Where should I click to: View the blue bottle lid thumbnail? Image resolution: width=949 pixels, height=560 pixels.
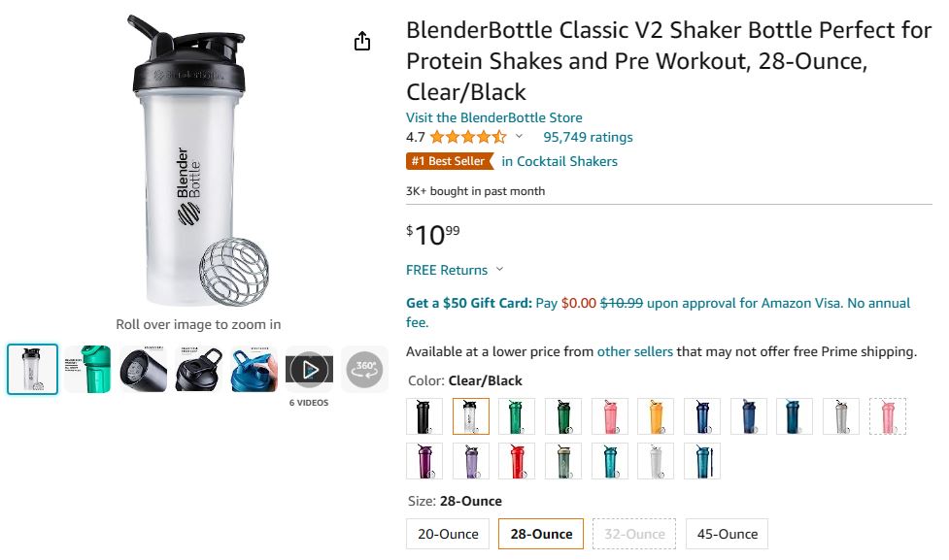click(254, 370)
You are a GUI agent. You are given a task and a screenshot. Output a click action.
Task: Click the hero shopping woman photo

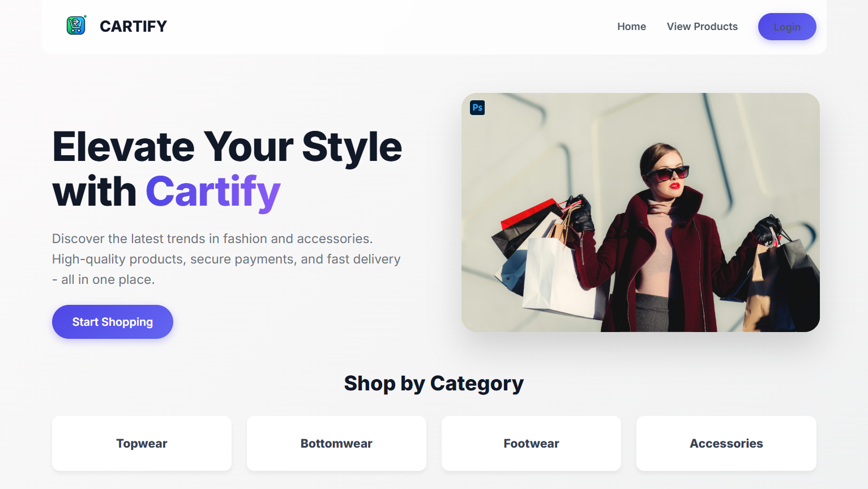[640, 212]
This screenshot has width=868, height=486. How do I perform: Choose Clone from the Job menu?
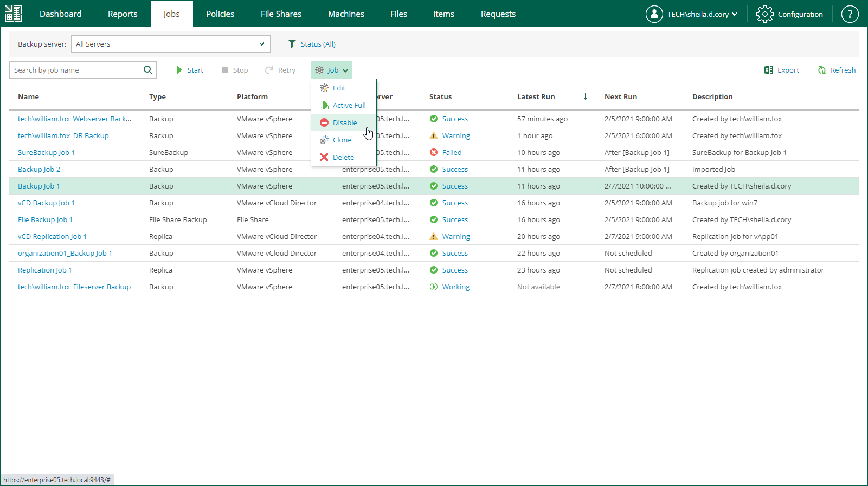coord(342,140)
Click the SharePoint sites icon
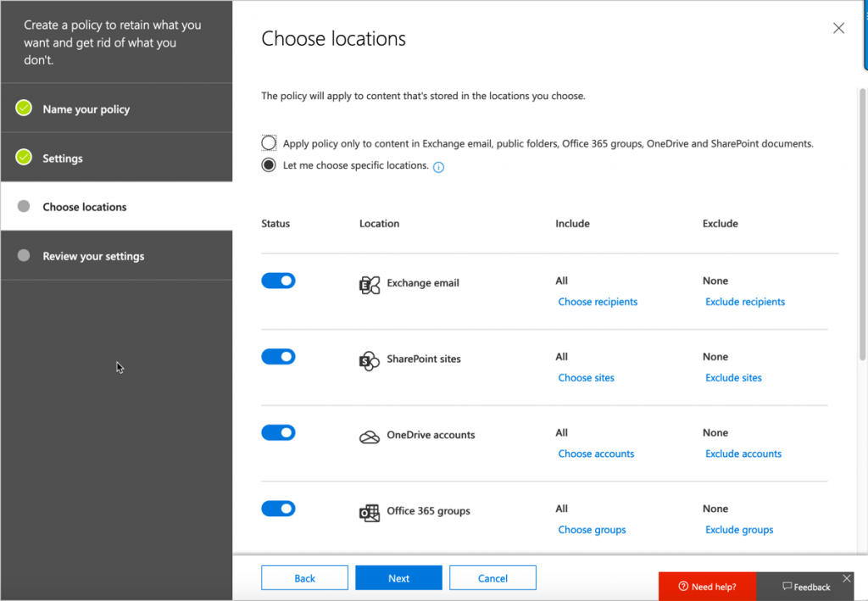868x601 pixels. [369, 361]
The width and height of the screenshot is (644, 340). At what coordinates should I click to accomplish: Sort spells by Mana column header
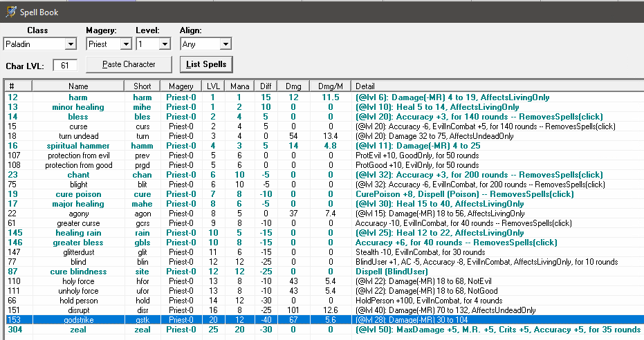pyautogui.click(x=239, y=86)
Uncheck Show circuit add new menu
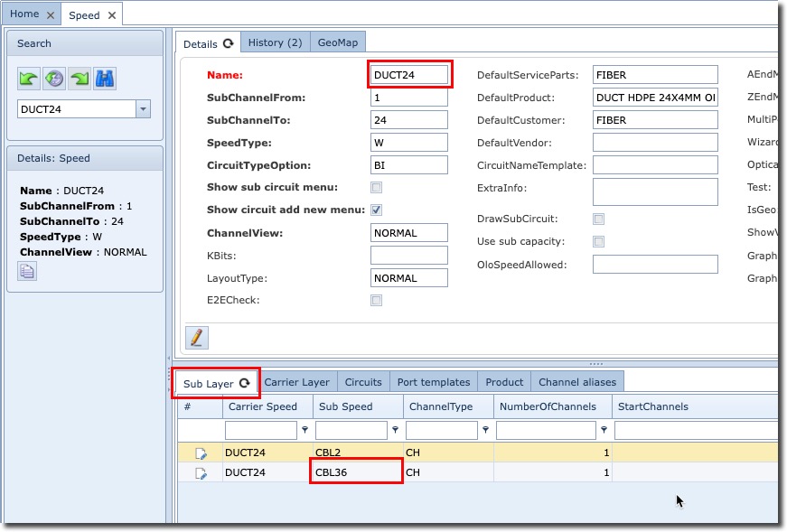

* * *

**Exercise aim**
Each line from the top of the material through the line containing "You are a GUI" should be reproduced exactly; please drop any images.

**Exercise response**
Where should I click to: View the blue bottle lid thumbnail? Image resolution: width=949 pixels, height=560 pixels.
click(254, 370)
You are a GUI agent. You are given a task and a screenshot. Output a click action.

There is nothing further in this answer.